* **Problem description**: Down to the final line, print the records again exactly.

*** Opening Exercise data ***

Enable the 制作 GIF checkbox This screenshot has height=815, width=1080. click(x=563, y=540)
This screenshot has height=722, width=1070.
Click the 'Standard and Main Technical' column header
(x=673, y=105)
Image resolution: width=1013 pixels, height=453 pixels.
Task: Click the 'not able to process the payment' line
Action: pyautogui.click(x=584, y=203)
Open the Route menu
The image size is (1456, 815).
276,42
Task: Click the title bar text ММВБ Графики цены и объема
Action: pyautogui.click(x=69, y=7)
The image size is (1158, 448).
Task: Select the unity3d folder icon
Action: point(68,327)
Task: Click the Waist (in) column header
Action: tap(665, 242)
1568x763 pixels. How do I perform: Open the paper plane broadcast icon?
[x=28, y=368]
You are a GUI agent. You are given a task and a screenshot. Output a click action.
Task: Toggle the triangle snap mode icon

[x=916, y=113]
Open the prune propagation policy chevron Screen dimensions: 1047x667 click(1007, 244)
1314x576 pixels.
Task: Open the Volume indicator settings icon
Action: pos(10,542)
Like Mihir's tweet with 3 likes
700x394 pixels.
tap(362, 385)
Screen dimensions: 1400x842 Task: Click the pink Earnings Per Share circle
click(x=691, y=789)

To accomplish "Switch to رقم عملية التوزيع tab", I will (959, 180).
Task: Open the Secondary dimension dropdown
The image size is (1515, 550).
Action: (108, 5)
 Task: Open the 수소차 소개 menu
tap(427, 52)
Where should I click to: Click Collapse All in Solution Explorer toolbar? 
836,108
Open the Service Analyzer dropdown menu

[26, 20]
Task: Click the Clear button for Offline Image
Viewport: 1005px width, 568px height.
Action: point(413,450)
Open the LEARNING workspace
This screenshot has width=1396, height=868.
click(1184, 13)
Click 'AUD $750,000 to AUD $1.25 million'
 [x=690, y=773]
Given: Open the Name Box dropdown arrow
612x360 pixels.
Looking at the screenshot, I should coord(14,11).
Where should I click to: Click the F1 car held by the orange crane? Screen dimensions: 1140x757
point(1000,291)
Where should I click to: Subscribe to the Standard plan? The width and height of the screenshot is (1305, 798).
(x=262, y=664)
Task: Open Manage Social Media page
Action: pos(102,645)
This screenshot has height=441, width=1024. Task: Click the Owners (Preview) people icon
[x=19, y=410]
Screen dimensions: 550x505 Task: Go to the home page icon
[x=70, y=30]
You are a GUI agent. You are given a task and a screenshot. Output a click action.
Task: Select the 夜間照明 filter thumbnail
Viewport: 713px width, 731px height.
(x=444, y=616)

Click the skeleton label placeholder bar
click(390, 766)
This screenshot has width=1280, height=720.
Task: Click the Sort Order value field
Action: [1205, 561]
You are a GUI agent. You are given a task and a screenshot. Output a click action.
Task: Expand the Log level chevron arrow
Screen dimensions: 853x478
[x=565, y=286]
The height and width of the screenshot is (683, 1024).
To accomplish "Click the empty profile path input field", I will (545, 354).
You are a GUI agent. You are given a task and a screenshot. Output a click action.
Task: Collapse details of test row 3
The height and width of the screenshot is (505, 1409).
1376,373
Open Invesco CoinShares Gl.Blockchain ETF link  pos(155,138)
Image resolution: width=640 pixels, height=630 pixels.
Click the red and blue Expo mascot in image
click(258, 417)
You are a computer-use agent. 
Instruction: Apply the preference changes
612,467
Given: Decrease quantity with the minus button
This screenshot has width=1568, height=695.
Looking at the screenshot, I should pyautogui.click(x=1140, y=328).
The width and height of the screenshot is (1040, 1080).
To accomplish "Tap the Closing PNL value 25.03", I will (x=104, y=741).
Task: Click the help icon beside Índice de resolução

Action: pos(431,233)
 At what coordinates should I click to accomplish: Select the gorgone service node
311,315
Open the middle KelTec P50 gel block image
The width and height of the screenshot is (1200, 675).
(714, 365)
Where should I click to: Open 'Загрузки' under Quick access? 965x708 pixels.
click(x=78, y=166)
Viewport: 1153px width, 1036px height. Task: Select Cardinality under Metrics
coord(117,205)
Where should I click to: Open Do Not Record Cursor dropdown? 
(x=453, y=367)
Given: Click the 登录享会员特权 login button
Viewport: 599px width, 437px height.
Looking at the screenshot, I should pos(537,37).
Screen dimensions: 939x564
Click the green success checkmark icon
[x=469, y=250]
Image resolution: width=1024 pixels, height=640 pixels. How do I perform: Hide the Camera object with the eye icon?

*** Closing Exercise data ***

* **Output of the exercise**:
Enable the 制作 GIF checkbox This screenshot has height=815, width=1080. click(x=563, y=540)
This screenshot has height=722, width=1070.
Click the 'Standard and Main Technical' column header
(x=673, y=105)
Image resolution: width=1013 pixels, height=453 pixels.
Task: Click the 'not able to process the payment' line
Action: pyautogui.click(x=584, y=203)
Open the Route menu
The image size is (1456, 815).
276,42
Task: Click the title bar text ММВБ Графики цены и объема
Action: pyautogui.click(x=69, y=7)
The image size is (1158, 448).
Task: Select the unity3d folder icon
Action: point(68,327)
Task: Click the Waist (in) column header
Action: tap(665, 242)
1568x763 pixels. How do I perform: Open the paper plane broadcast icon?
[x=28, y=368]
You are a GUI agent. You are given a task and a screenshot. Output a click action.
Task: Toggle the triangle snap mode icon

[x=916, y=113]
Open the prune propagation policy chevron Screen dimensions: 1047x667 click(1007, 244)
1314x576 pixels.
Task: Open the Volume indicator settings icon
Action: pos(10,542)
Like Mihir's tweet with 3 likes
700x394 pixels.
tap(362, 385)
Screen dimensions: 1400x842 Task: Click the pink Earnings Per Share circle
click(x=691, y=789)

To accomplish "Switch to رقم عملية التوزيع tab", I will (959, 180).
Task: Open the Secondary dimension dropdown
The image size is (1515, 550).
Action: (108, 5)
 Task: Open the 수소차 소개 menu
tap(427, 52)
Where should I click to: Click Collapse All in Solution Explorer toolbar? 
836,108
Open the Service Analyzer dropdown menu

[26, 20]
Task: Click the Clear button for Offline Image
Viewport: 1005px width, 568px height.
Action: point(413,450)
Open the LEARNING workspace
This screenshot has width=1396, height=868.
click(1184, 13)
Click 'AUD $750,000 to AUD $1.25 million'
 [x=690, y=773]
Given: Open the Name Box dropdown arrow
612x360 pixels.
Looking at the screenshot, I should coord(14,11).
Where should I click to: Click the F1 car held by the orange crane? Screen dimensions: 1140x757
point(1000,291)
Where should I click to: Subscribe to the Standard plan? The width and height of the screenshot is (1305, 798).
(x=262, y=664)
Task: Open Manage Social Media page
Action: pos(102,645)
This screenshot has height=441, width=1024. Task: Click the Owners (Preview) people icon
[x=19, y=410]
Screen dimensions: 550x505 Task: Go to the home page icon
[x=70, y=30]
You are a GUI agent. You are given a task and a screenshot. Output a click action.
Task: Select the 夜間照明 filter thumbnail
Viewport: 713px width, 731px height.
(x=444, y=616)

Click the skeleton label placeholder bar
click(390, 766)
This screenshot has width=1280, height=720.
Task: Click the Sort Order value field
Action: [1205, 561]
You are a GUI agent. You are given a task and a screenshot. Output a click action.
Task: Expand the Log level chevron arrow
Screen dimensions: 853x478
[x=565, y=286]
The height and width of the screenshot is (683, 1024).
To accomplish "Click the empty profile path input field", I will (545, 354).
You are a GUI agent. You are given a task and a screenshot. Output a click action.
Task: Collapse details of test row 3
The height and width of the screenshot is (505, 1409).
1376,373
Open Invesco CoinShares Gl.Blockchain ETF link  pos(155,138)
Image resolution: width=640 pixels, height=630 pixels.
Click the red and blue Expo mascot in image
click(258, 417)
You are a computer-use agent. 
Instruction: Apply the preference changes
612,467
Given: Decrease quantity with the minus button
This screenshot has width=1568, height=695.
Looking at the screenshot, I should pyautogui.click(x=1140, y=328).
The width and height of the screenshot is (1040, 1080).
To accomplish "Tap the Closing PNL value 25.03", I will (x=104, y=741).
Task: Click the help icon beside Índice de resolução

Action: pos(431,233)
 At what coordinates should I click to accomplish: Select the gorgone service node
311,315
Open the middle KelTec P50 gel block image
The width and height of the screenshot is (1200, 675).
(714, 365)
Where should I click to: Open 'Загрузки' under Quick access? 965x708 pixels.
click(x=78, y=166)
Viewport: 1153px width, 1036px height. Task: Select Cardinality under Metrics
coord(117,205)
Where should I click to: Open Do Not Record Cursor dropdown? 
(x=453, y=367)
Given: Click the 登录享会员特权 login button
Viewport: 599px width, 437px height.
Looking at the screenshot, I should pos(537,37).
Screen dimensions: 939x564
Click the green success checkmark icon
[x=469, y=250]
Image resolution: width=1024 pixels, height=640 pixels. How do I perform: Hide the Camera object with the eye icon?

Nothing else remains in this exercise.